A few years ago, we made a sizable donation to the DNA lab that serves several city police departments in our area; that funding helped ensure that rape kits got processed and criminals apprehended. We supported lockers in the local homeless shelter so that people without homes could safely stow their possessions while out looking for work. And, as I said, we give about 75 college scholarships each year, and hold a nice annual event where the recipients and their parents can come pick up an award, get their photo taken, and get some pretty good advice from community mentors. A few years ago I wound up on stage at that event with a bunch of those awardees, all of them nicely suited and gowned — except for one young man, next to me, who stood out a little awkwardly in plain clothes. It didn’t take me long to get the sense that he didn’t have a suit — that what he was wearing might be about the extent of his wardrobe. That’s a moment I think of often.

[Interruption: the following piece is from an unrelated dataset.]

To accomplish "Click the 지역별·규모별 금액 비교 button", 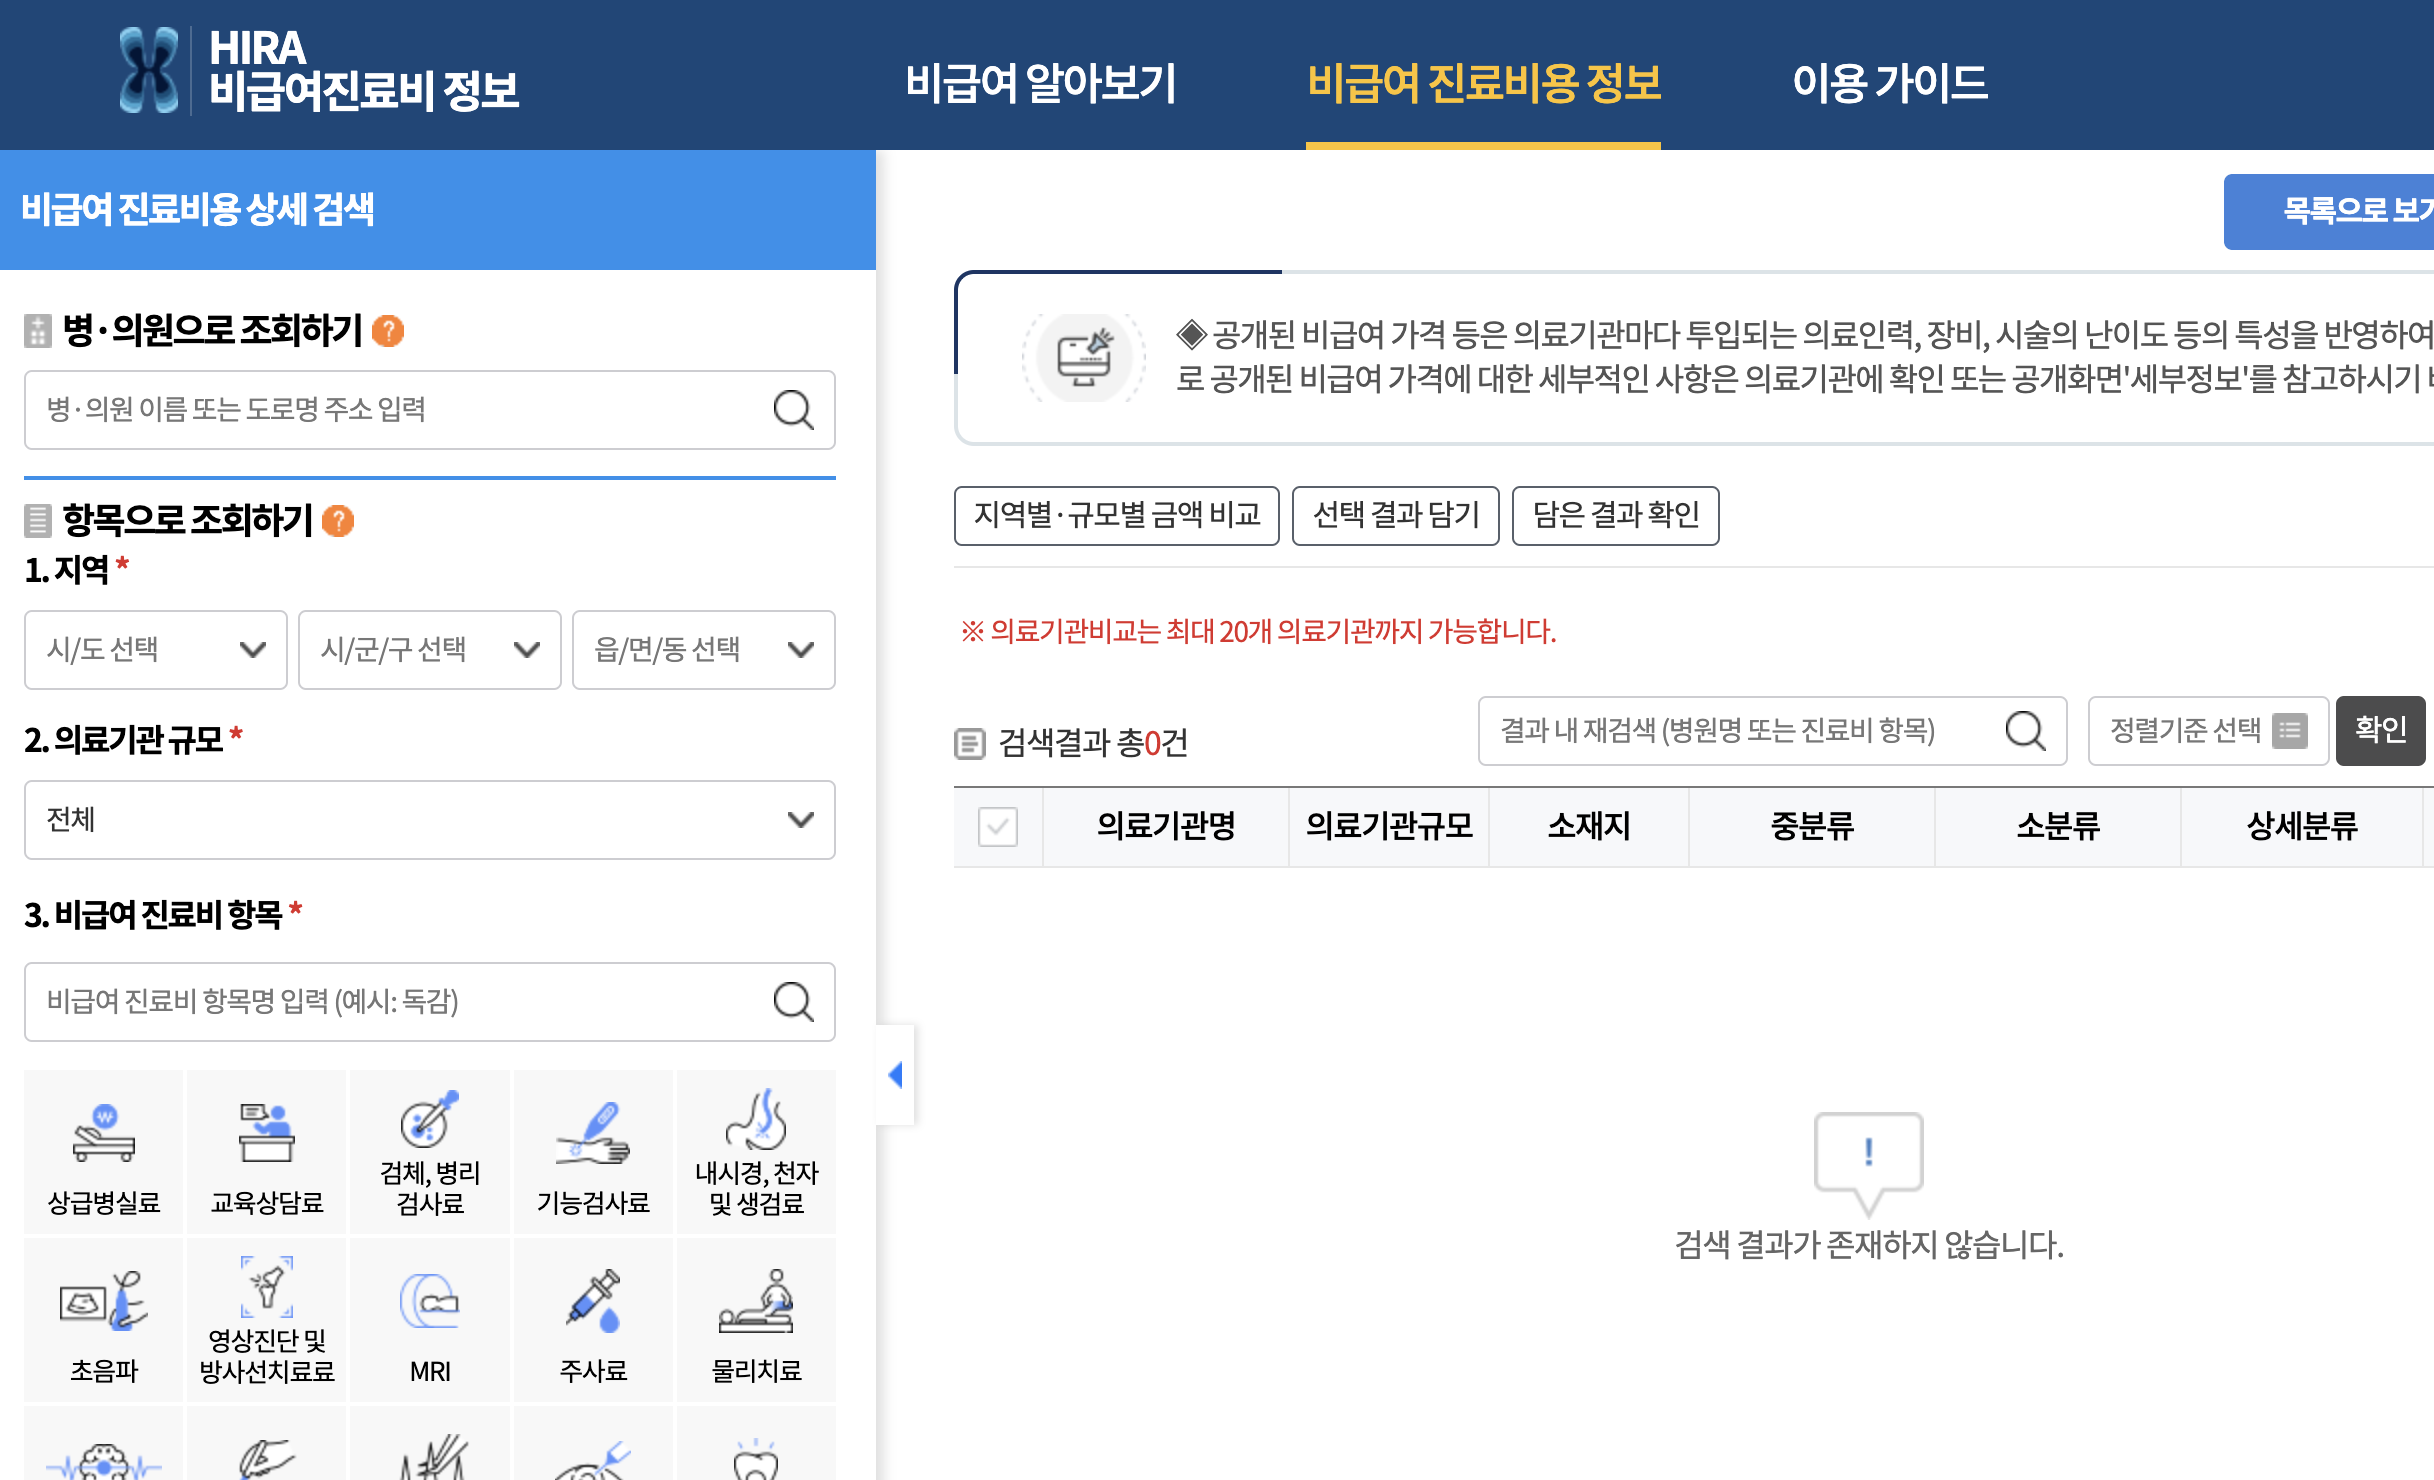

Usually, my friend and colleague David emcees this event. David’s career has mostly been devoted to fundraising and scholarships, and he’s provided invaluable expertise on those subjects. A week or two ago, David, who lives in a neighboring state, broke his arm badly and was advised by his doctor not to fly, so the foundation’s CEO asked me if I would consider emceeing this event. (For four years in a row, I emceed our annual appreciation dinner, where the appreciation was all mine whenever someone would laugh at one of my jokes.) Most years, I can’t make it to this scholarship banquet, much as I’d like to go, because it directly conflicts with my playwriting workshop — but the workshop was on hiatus, I love seeing college kids get scholarships, another colleague I greatly respect was going to be the keynote speaker, and, well, don’t we all believe that if you can help out, you should? So I said yes. They sent me a draft of the script, I looked it over, and I started thinking about how I might salt some really great crowd-pleasing puns in there, the kind that have been delighting my kids for decades.

Then, the Saturday before the event, my office had a flood.

The fill valve in the upstairs toilet had broken the previous night, leaving the tank endlessly filling and overflowing, soaking the entire upstairs including the landing and my office, and then pouring through the vents into the downstairs, and flooding the kitchen, the hallway, the main floor, the sales office, the server room, all three storage closets, and both bathrooms, and burning out the electrical in those bathrooms. I opened the back door to see a rush of water flow from the floor outside to the parking lot, and waterfalls cascading through the vents in the ceiling.

It’s been a big cleanup, and lots of consultation with insurers and remediators, and also realtors as we look for a temporary place to move to while this is all addressed. Getting a good look at what this was going to entail, I sadly called the foundation and begged off on emceeing the event. And when I say “sadly,” I mean it — I was looking forward just to attending, let alone getting to say a few words and present some awards to deserving young people.

Today was our bimonthly board meeting for the foundation, and I got to hear how the scholarship banquet went a few days ago. From all reports, it went great, with a nice full house of awardees and their parents and other special guests. At one point during the discussion about the event, which I apologized again for having had to miss, the foundation’s CEO got up and I got the vague sense that she was standing behind me to my left. I didn’t know why — until she handed me a box containing this.


Yes, it’s a beautiful little award — with a spinning globe! — acknowledging me by name for serving as master of ceremonies for our scholarship banquet in 2019… the very event I’d had to miss.

I swear to you, I tried to hand this back — but they pointed out that it’s engraved. I offered to have it remade with the name of the actual emcee (the CEO herself, who from all reports was a total winner) but got shot down. I did throw out some jokes — “Hey, I need to not show up more often!” — but they insisted I keep this award.

Later, I started mentally compiling a list of other undeserved recognitions given by august institutions. Here are just a few:

  • “Citizen Kane” losing Best Picture to “How Green Was My Valley”
  • Jethro Tull winning the Grammy for best metal band (???) over AC/DC and Metallica
  • Henry Kissinger getting the Nobel Peace Prize over actual peaceful people

Some years ago I was awarded a presidential service pin recognizing my community service. I’ve never displayed it or worn it, because the president in question was George W. Bush. When Obama was in office, I did consider taking it out and displaying it, figuring that people would draw their own (faulty) conclusion. Now, needless to say, I won’t be showing that pin anywhere for the foreseeable future.

But the beautiful little globe above with my name on the base? I’ll put that out for sure. I don’t deserve the award, but I’m proud to be associated with it.


2 Responses to “Non-participation trophy”

  1. Dan Says:

    Being in a class with Jethro Tull & HOW GREEN WAS MY VALLEY ain’t all that bad.